A reader writes:
I have an issue with an overly dependent coworker who does not give credit. We are both fresh out of college but I’ve been working a bit longer than him. I had already proven myself in the group and have been given awards by my bosses and managers for the work I’ve done.
My coworker frequently asks me for help; He has an official mentor, but doesn’t go to him for help. I spend a lot of time (hours a day during and after work) teaching him, giving him ideas, guiding him, listening to his concerns, etc. He was getting praised for "his" (my) ideas; mentor was getting praised for "his" (my) guidance. Sometimes he would get credit for contributing to my work, when in reality, he played absolutely zero part in it (he would respond to people by saying thanks). I spoke to him about the dependency, and he still goes up to me with questions. I spoke to him about the credit, and he says it's not his problem to correct.

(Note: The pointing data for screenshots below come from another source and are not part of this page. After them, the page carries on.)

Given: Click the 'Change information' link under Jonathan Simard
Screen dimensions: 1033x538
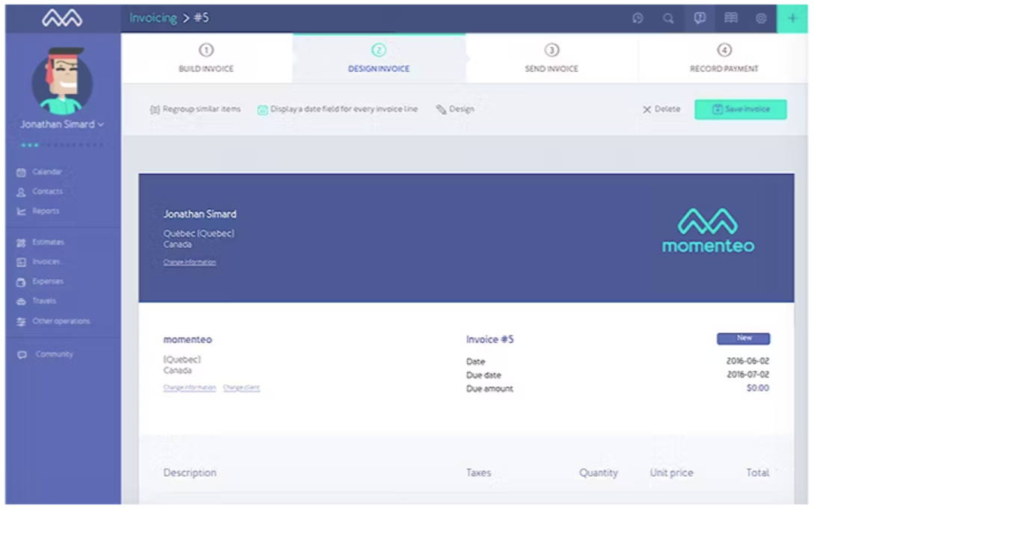Looking at the screenshot, I should click(x=189, y=262).
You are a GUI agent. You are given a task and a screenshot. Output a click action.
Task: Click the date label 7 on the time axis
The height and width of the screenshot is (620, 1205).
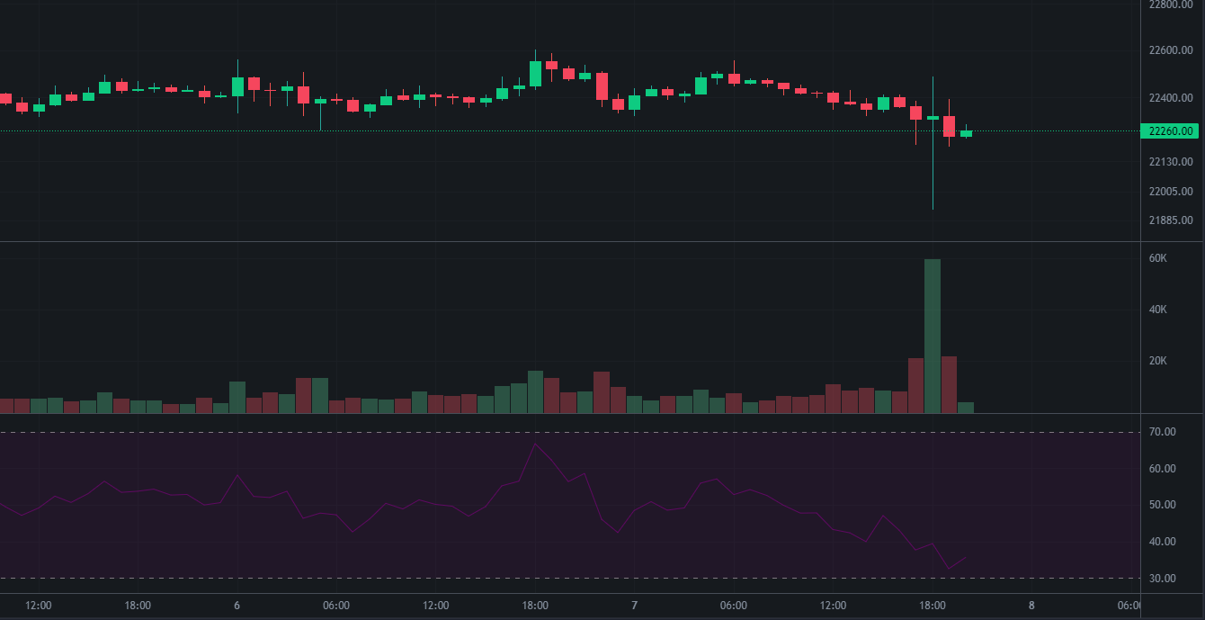[x=634, y=606]
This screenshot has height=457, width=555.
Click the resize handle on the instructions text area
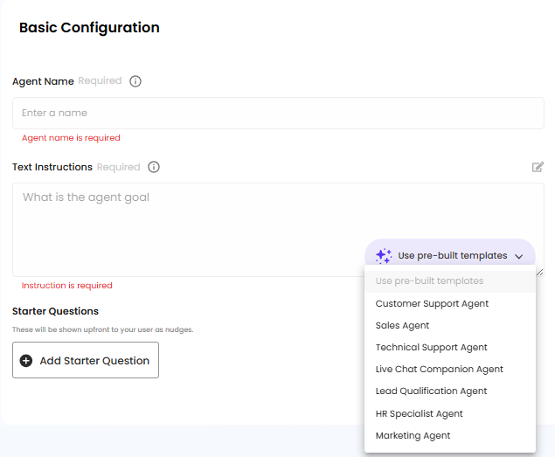(x=540, y=273)
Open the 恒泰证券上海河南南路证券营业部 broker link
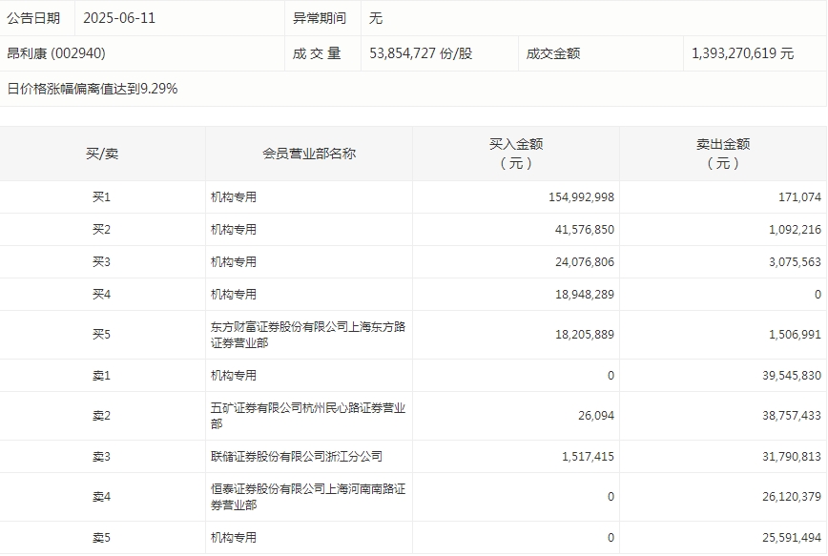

I would like my boss and manager to be at least aware of the situation, but is telling them unprofessional? I don't want to make my coworker look bad. Any ideas?
Why are you continuing to spend time helping this guy? He's behaving without integrity and when directly confronted about it, he told you it's not his problem. He's a jerk. Why are you continuing to play along?
Frankly, I don't think you should be spending hours a day during work helping even the most gracious coworker; presumably you have your own work you should be doing during that time.
The next time he approaches you, tell him that you need to focus on your own work, which is true. And no, I don't think you should say anything to your manager. Simply stop enabling his behavior and let him rise or fall on his own merits; they'll figure it out soon enough.